(Dataset entries)
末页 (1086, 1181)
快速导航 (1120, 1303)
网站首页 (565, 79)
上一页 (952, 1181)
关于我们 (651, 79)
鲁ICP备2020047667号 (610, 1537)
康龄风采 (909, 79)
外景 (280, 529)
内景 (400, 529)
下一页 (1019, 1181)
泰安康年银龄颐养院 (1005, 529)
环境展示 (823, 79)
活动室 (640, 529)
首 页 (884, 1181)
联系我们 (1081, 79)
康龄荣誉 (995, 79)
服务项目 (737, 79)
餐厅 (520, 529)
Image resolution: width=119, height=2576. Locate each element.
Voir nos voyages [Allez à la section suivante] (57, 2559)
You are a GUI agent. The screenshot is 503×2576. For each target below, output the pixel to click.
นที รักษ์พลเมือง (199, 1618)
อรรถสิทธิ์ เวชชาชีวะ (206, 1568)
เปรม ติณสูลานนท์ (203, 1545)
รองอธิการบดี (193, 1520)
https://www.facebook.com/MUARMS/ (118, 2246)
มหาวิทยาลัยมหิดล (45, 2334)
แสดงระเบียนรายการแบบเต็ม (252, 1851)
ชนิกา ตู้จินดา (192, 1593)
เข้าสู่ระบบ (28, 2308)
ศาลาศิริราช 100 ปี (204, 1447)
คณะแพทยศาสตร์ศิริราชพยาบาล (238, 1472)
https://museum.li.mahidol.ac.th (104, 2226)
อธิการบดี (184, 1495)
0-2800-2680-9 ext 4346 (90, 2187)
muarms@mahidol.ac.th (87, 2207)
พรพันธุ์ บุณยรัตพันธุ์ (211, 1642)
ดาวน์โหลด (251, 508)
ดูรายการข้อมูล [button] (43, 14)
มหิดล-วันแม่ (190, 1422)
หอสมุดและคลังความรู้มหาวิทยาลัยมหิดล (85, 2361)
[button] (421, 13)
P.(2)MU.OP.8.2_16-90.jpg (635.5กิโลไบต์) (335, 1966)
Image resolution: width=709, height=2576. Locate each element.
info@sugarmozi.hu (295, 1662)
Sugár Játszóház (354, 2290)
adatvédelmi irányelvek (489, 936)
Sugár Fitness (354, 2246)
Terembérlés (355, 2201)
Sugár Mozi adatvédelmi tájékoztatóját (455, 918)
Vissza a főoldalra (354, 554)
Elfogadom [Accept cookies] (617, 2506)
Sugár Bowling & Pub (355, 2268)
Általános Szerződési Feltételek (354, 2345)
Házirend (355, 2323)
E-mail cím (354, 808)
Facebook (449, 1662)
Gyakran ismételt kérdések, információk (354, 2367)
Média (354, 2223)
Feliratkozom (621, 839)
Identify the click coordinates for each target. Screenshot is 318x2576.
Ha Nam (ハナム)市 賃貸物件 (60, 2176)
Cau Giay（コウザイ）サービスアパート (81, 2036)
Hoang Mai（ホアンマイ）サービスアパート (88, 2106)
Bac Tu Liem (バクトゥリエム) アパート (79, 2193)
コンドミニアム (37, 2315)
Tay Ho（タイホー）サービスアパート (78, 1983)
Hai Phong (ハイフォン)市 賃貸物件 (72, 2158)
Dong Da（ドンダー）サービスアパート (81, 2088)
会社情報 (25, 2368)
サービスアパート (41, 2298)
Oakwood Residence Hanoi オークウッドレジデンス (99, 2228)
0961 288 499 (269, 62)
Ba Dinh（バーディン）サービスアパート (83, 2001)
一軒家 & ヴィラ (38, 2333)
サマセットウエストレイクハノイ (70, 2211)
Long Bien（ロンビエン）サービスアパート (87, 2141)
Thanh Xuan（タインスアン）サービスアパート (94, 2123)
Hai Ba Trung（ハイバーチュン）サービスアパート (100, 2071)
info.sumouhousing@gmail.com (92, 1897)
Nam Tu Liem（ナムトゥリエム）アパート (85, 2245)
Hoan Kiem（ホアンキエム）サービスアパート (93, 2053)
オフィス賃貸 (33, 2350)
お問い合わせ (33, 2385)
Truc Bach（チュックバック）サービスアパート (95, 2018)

◆ What you will do: Recast every line of the items above as a Markdown table with the columns Row and Line, numbering the rows and skipping any blank lines.

◆ Output of the task:
| Row | Line |
|---|---|
| 1 | 末页 (1086, 1181) |
| 2 | 快速导航 (1120, 1303) |
| 3 | 网站首页 (565, 79) |
| 4 | 上一页 (952, 1181) |
| 5 | 关于我们 (651, 79) |
| 6 | 鲁ICP备2020047667号 (610, 1537) |
| 7 | 康龄风采 (909, 79) |
| 8 | 外景 (280, 529) |
| 9 | 内景 (400, 529) |
| 10 | 下一页 (1019, 1181) |
| 11 | 泰安康年银龄颐养院 (1005, 529) |
| 12 | 环境展示 (823, 79) |
| 13 | 活动室 (640, 529) |
| 14 | 首 页 (884, 1181) |
| 15 | 联系我们 (1081, 79) |
| 16 | 康龄荣誉 (995, 79) |
| 17 | 服务项目 (737, 79) |
| 18 | 餐厅 (520, 529) |
| 19 | Image resolution: width=119, height=2576. Locate each element. |
| 20 | Voir nos voyages [Allez à la section suivante] (57, 2559) |
| 21 | You are a GUI agent. The screenshot is 503×2576. For each target below, output the pixel to click. |
| 22 | นที รักษ์พลเมือง (199, 1618) |
| 23 | อรรถสิทธิ์ เวชชาชีวะ (206, 1568) |
| 24 | เปรม ติณสูลานนท์ (203, 1545) |
| 25 | รองอธิการบดี (193, 1520) |
| 26 | https://www.facebook.com/MUARMS/ (118, 2246) |
| 27 | มหาวิทยาลัยมหิดล (45, 2334) |
| 28 | แสดงระเบียนรายการแบบเต็ม (252, 1851) |
| 29 | ชนิกา ตู้จินดา (192, 1593) |
| 30 | เข้าสู่ระบบ (28, 2308) |
| 31 | ศาลาศิริราช 100 ปี (204, 1447) |
| 32 | คณะแพทยศาสตร์ศิริราชพยาบาล (238, 1472) |
| 33 | https://museum.li.mahidol.ac.th (104, 2226) |
| 34 | อธิการบดี (184, 1495) |
| 35 | 0-2800-2680-9 ext 4346 (90, 2187) |
| 36 | muarms@mahidol.ac.th (87, 2207) |
| 37 | พรพันธุ์ บุณยรัตพันธุ์ (211, 1642) |
| 38 | ดาวน์โหลด (251, 508) |
| 39 | ดูรายการข้อมูล [button] (43, 14) |
| 40 | มหิดล-วันแม่ (190, 1422) |
| 41 | หอสมุดและคลังความรู้มหาวิทยาลัยมหิดล (85, 2361) |
| 42 | [button] (421, 13) |
| 43 | P.(2)MU.OP.8.2_16-90.jpg (635.5กิโลไบต์) (335, 1966) |
| 44 | Image resolution: width=709, height=2576. Locate each element. |
| 45 | info@sugarmozi.hu (295, 1662) |
| 46 | Sugár Játszóház (354, 2290) |
| 47 | adatvédelmi irányelvek (489, 936) |
| 48 | Sugár Fitness (354, 2246) |
| 49 | Terembérlés (355, 2201) |
| 50 | Sugár Mozi adatvédelmi tájékoztatóját (455, 918) |
| 51 | Vissza a főoldalra (354, 554) |
| 52 | Elfogadom [Accept cookies] (617, 2506) |
| 53 | Sugár Bowling & Pub (355, 2268) |
| 54 | Általános Szerződési Feltételek (354, 2345) |
| 55 | Házirend (355, 2323) |
| 56 | E-mail cím (354, 808) |
| 57 | Facebook (449, 1662) |
| 58 | Gyakran ismételt kérdések, információk (354, 2367) |
| 59 | Média (354, 2223) |
| 60 | Feliratkozom (621, 839) |
| 61 | Identify the click coordinates for each target. Screenshot is 318x2576. |
| 62 | Ha Nam (ハナム)市 賃貸物件 (60, 2176) |
| 63 | Cau Giay（コウザイ）サービスアパート (81, 2036) |
| 64 | Hoang Mai（ホアンマイ）サービスアパート (88, 2106) |
| 65 | Bac Tu Liem (バクトゥリエム) アパート (79, 2193) |
| 66 | コンドミニアム (37, 2315) |
| 67 | Tay Ho（タイホー）サービスアパート (78, 1983) |
| 68 | Hai Phong (ハイフォン)市 賃貸物件 (72, 2158) |
| 69 | Dong Da（ドンダー）サービスアパート (81, 2088) |
| 70 | 会社情報 (25, 2368) |
| 71 | サービスアパート (41, 2298) |
| 72 | Oakwood Residence Hanoi オークウッドレジデンス (99, 2228) |
| 73 | 0961 288 499 (269, 62) |
| 74 | Ba Dinh（バーディン）サービスアパート (83, 2001) |
| 75 | 一軒家 & ヴィラ (38, 2333) |
| 76 | サマセットウエストレイクハノイ (70, 2211) |
| 77 | Long Bien（ロンビエン）サービスアパート (87, 2141) |
| 78 | Thanh Xuan（タインスアン）サービスアパート (94, 2123) |
| 79 | Hai Ba Trung（ハイバーチュン）サービスアパート (100, 2071) |
| 80 | info.sumouhousing@gmail.com (92, 1897) |
| 81 | Nam Tu Liem（ナムトゥリエム）アパート (85, 2245) |
| 82 | Hoan Kiem（ホアンキエム）サービスアパート (93, 2053) |
| 83 | オフィス賃貸 (33, 2350) |
| 84 | お問い合わせ (33, 2385) |
| 85 | Truc Bach（チュックバック）サービスアパート (95, 2018) |